Clin Res Cardiol (2022). https://doi.org/10.1007/s00392-022-02002-5

Impact of sex on lower limb amputation in patients with lower extremity artery disease: a real-world cohort analysis
L. Makowski1, J. Köppe2, C. Engelbertz1, L. Kühnemund1, A. J. Fischer3, S. A. Lange1, P. Dröge4, T. Ruhnke4, C. Günster4, N. Malyar1, J. Gerß2, E. Freisinger1, H. Reinecke1, J. Feld2
1Klinik für Kardiologie I: Koronare Herzkrankheit, Herzinsuffizienz und Angiologie, Universitätsklinikum Münster, Münster; 2Institut für Biometrie und Klinische Forschung, Westfälische Wilhelms-Universität, Münster; 3Klinik für Kardiologie III: Angeborene Herzfehler (EMAH) und Klappenerkrankungen, Universitätsklinikum Münster, Münster; 4Wissenschaftliches Institut der AOK (WIdO), Berlin;

Background: The prevalence of lower extremity artery disease (LEAD) is increasing worldwide and in Europe alone, 40 million people are affected. LEAD patients have a poor prognosis in terms of mortality and lower limb (LL) amputation, rising with higher severity grade. Sex as a risk factor for incidence and progression is a current matter of debate and our aim was to analyze sex-related differences in therapy, diagnostic and outcome in LEAD patients who underwent an amputation of the LL.

Method: The database provided by the AOK (Allgemeine Ortskrankenkasse) included routine data of an unselected "real-world" cohort. All patients with an in-patient treatment for LEAD and amputation of the LL between 01.01.2010 – 31.12.2018 were included in our analysis. We analysed the risk profiles, diagnostic examination and treatment, as well as their impact on death. Beside the index-hospitalization and an up to ten-year follow-up period, we included a two-year prephase in our analysis.

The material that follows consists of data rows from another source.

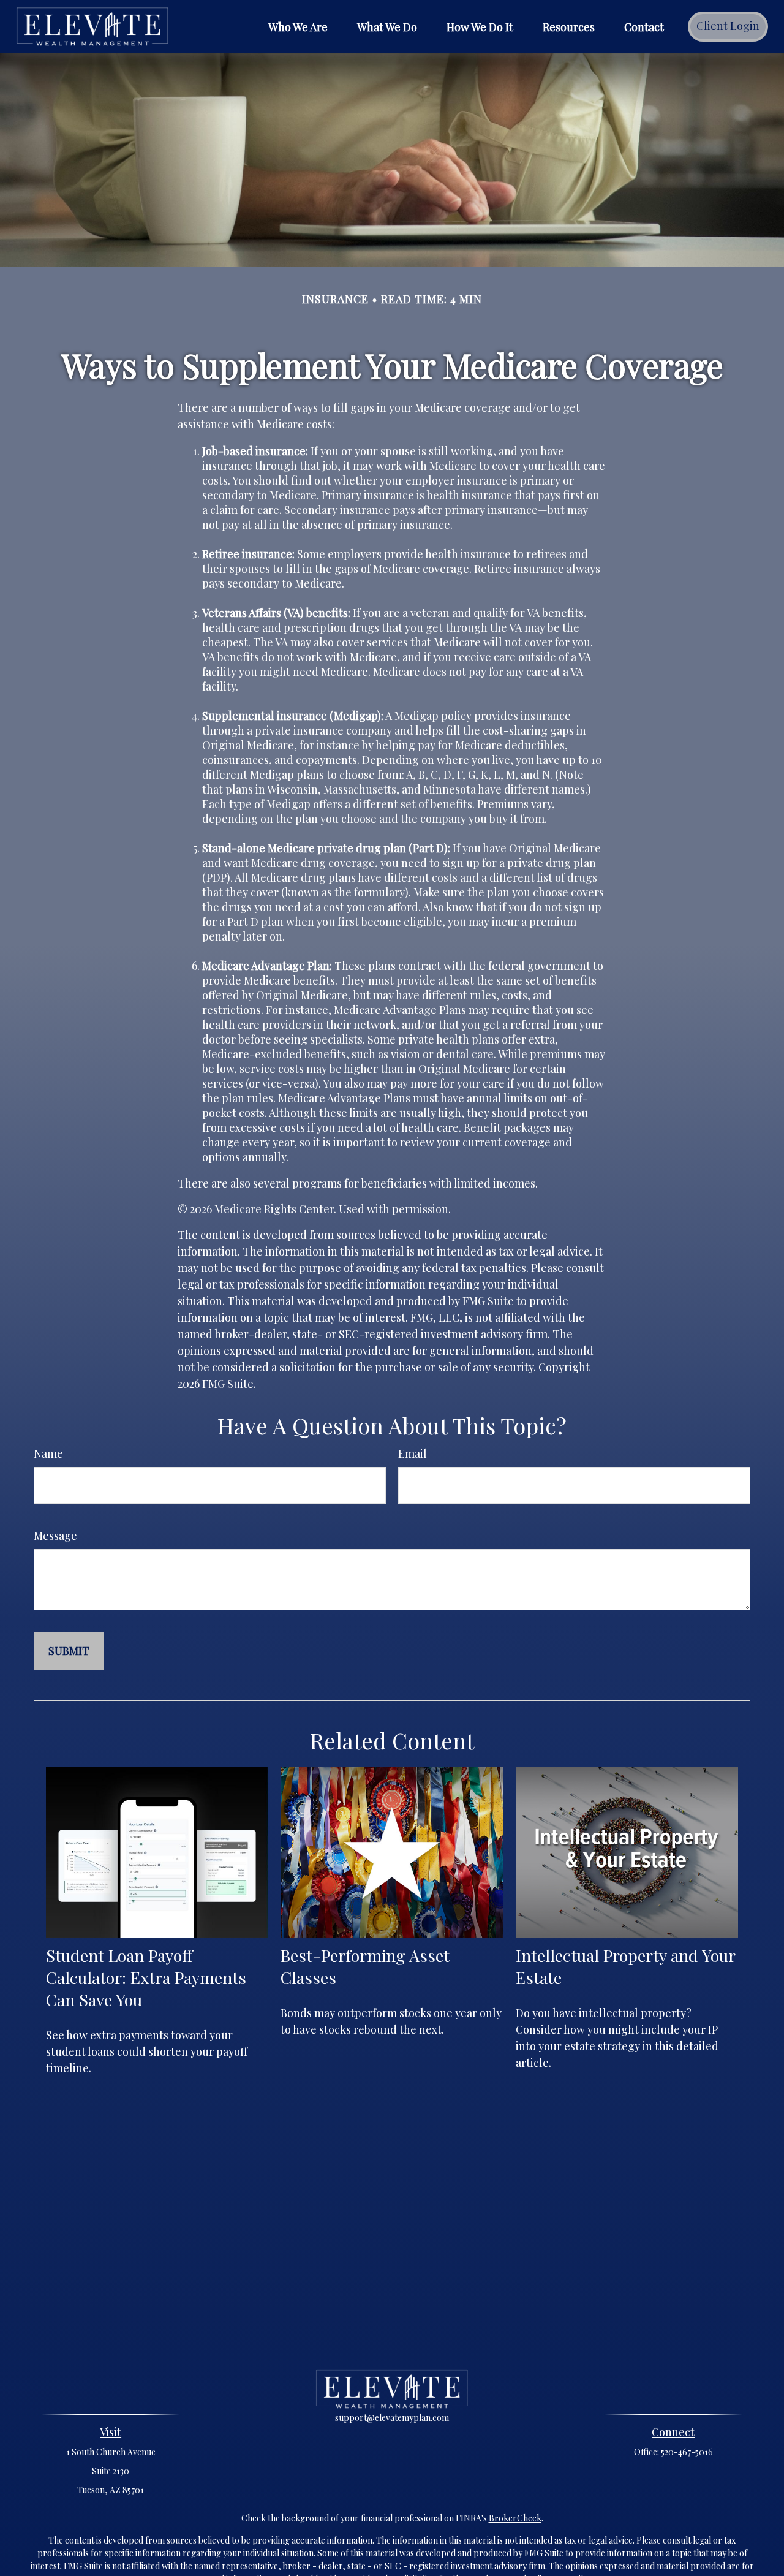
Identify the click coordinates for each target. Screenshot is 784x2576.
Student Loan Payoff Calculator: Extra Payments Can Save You (146, 1977)
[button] (298, 26)
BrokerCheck (515, 2518)
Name (48, 1453)
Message (55, 1535)
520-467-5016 (687, 2452)
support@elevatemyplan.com (392, 2417)
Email (412, 1453)
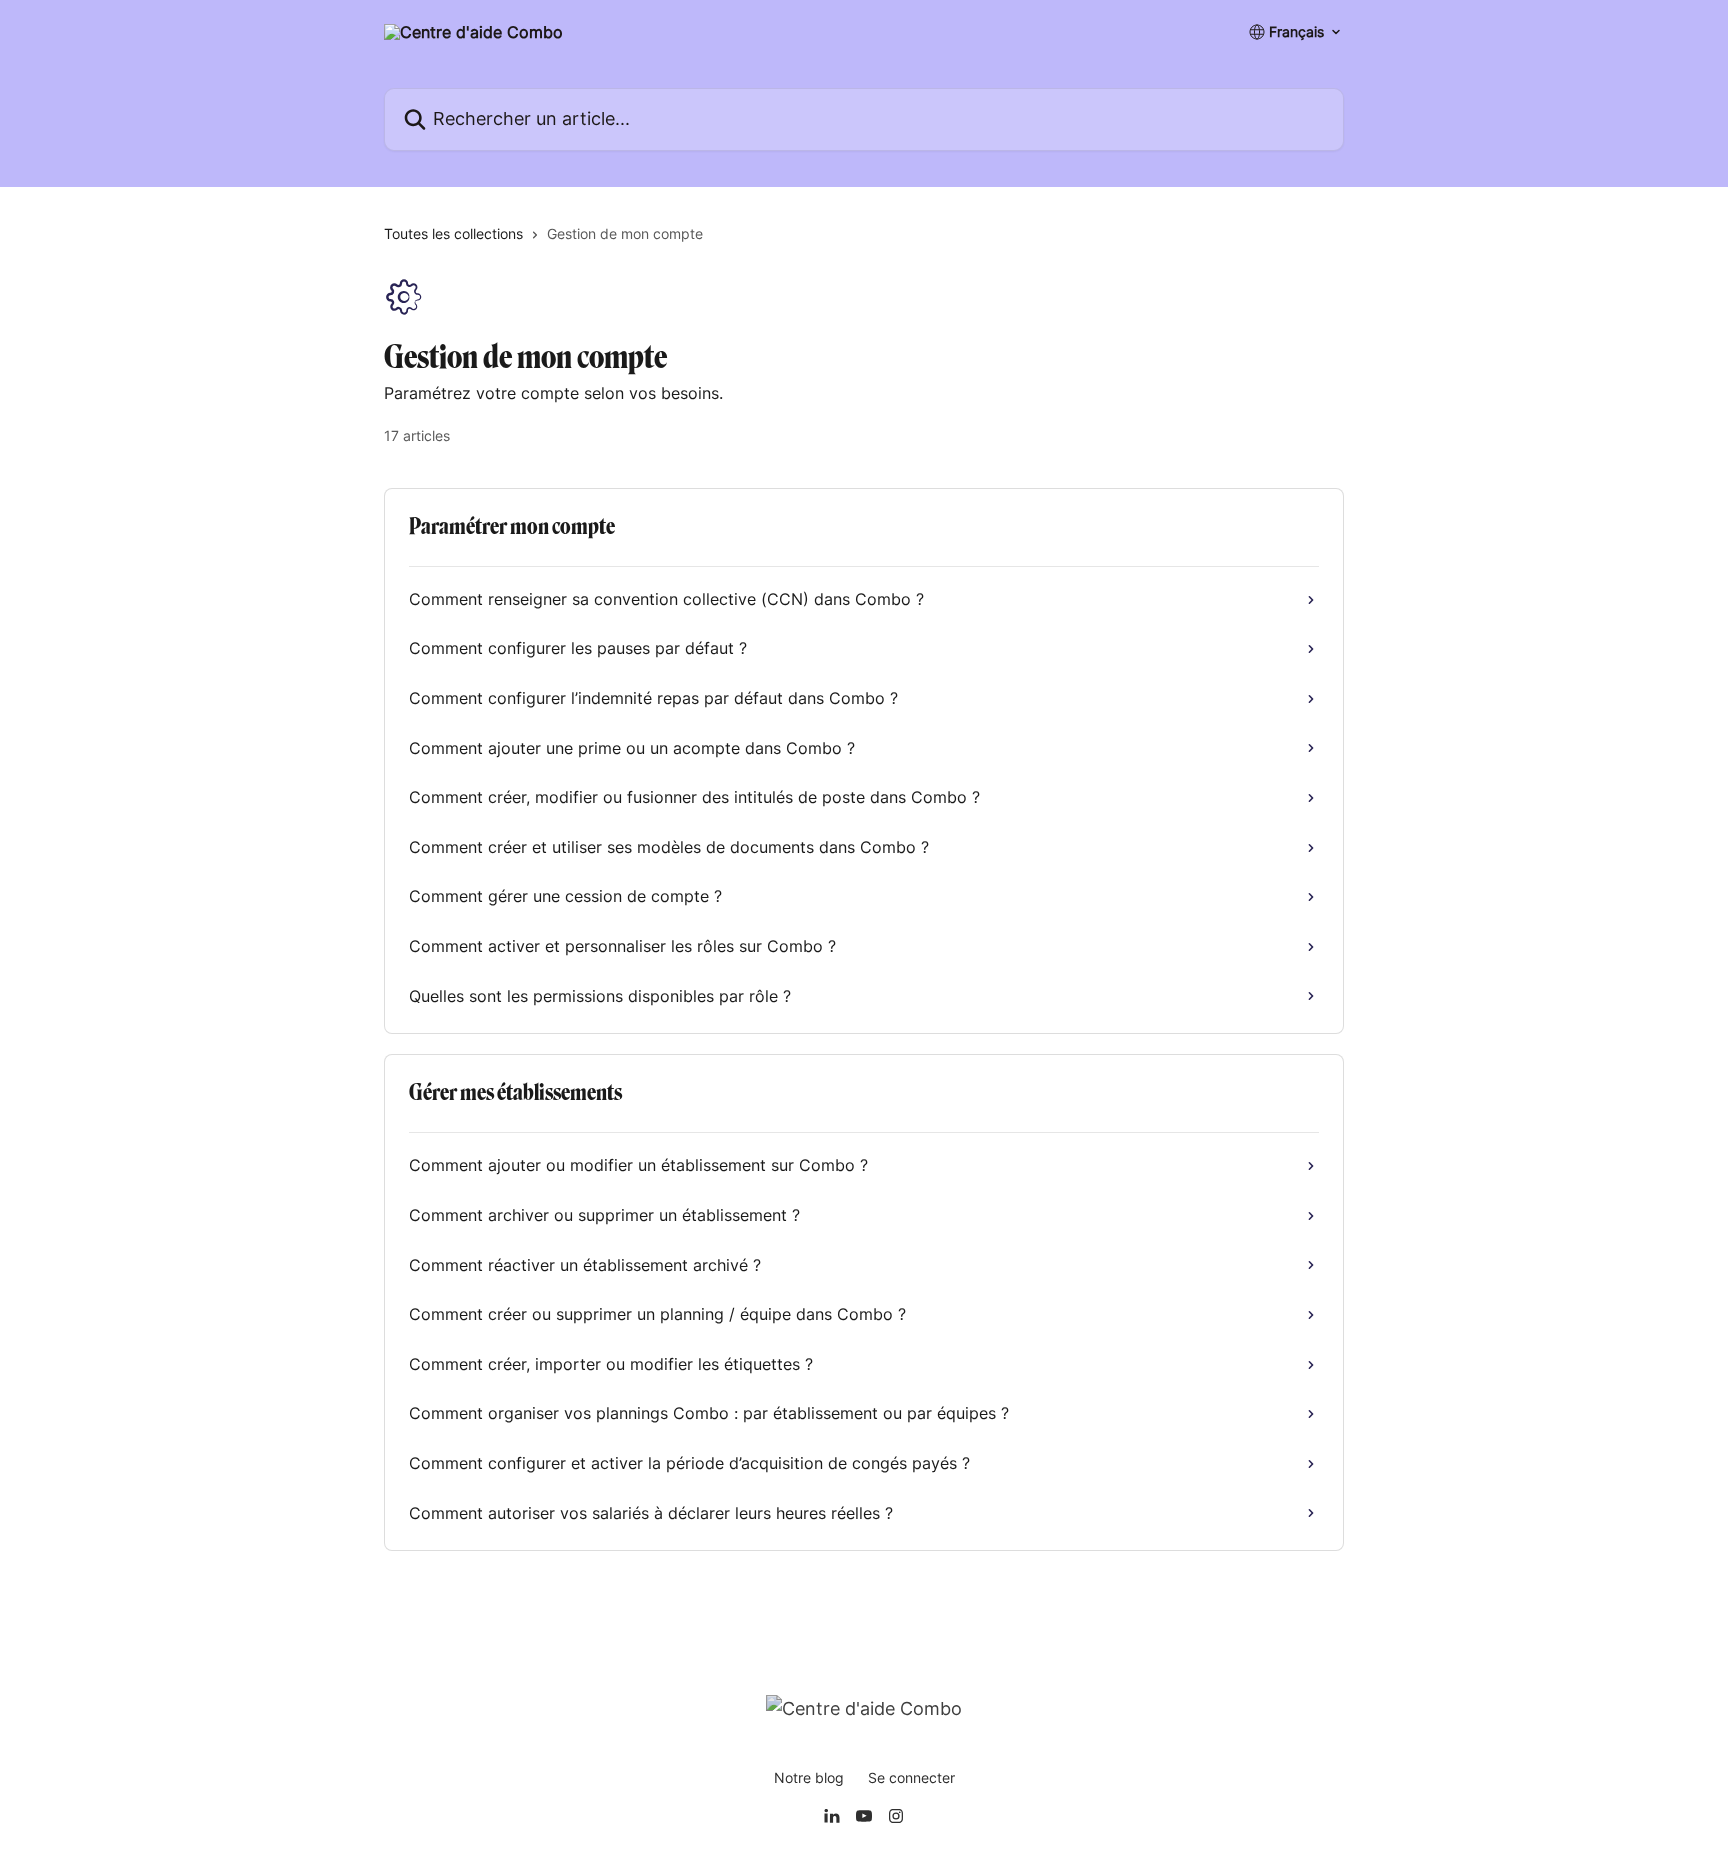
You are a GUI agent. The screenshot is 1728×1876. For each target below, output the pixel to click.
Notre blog (809, 1777)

Results: Our dataset consist of 66,424 patients with a primary diagnosis of LEAD and amputation of the LL. Thereof one third were female patients (36.4% women vs. 63.6% men), being eight years older compared to men (median age: 82.4 years vs. 74.5 years). Women were more often diagnosed with hypertension (95% vs. 92%), chronic kidney disease (59% vs. 55%), atrial fibrillation or flutter (41% vs. 39%) and chronic heart failure (59% vs. 53%), while male patients had higher frequencies of diabetes (63% vs. 66%), cerebrovascular diseases (19% vs. 24%) and chronic coronary syndrome (51% vs. 58%; all p<0.001). The performance of any diagnostic angiography (79%) or revascularization (67%) during a two-year period afore amputation of the LL was generally low and even lower in female patients compared to men (diagnostic angiography: 74% vs. 82%, revascularization: 64% vs. 71%, both p<0.001). An analysis of different age groups showed, that the rate of diagnostic angiography and revascularization procedure was equal in both sexes until the age of 80 years. Interestingly both vascular procedures was carried out less frequently in women older than 81 years compared to males. During index-hospitalization, females underwent more frequently major amputation (43% vs. 35%), while the rate of minor amputation was higher in male LEAD patients (62% vs. 72%; both p<0.001). The mortality rate was higher in women and the prognosis was worse if no vascular procedure was done before amputation of the LL (figure 1). After adjustment for age, cardiovascular comorbidities and vascular procedure during the ten-year follow-up period, females had a small, but significantly higher probability of death too (HR 1.036; CI95% 1.035 – 1.037).

Conclusion: Female patients were older and displayed the minority of hospitalized LEAD patients undergoing an amputation of the LL. Diagnostic angiography and revascularization was performed less often in octogenarian women and the mortality rate was higher in women, rising in LEAD patients without any vascular procedure afore amputation. More analyses are urgently needed to correspond to the individual needs of male and female LEAD patients.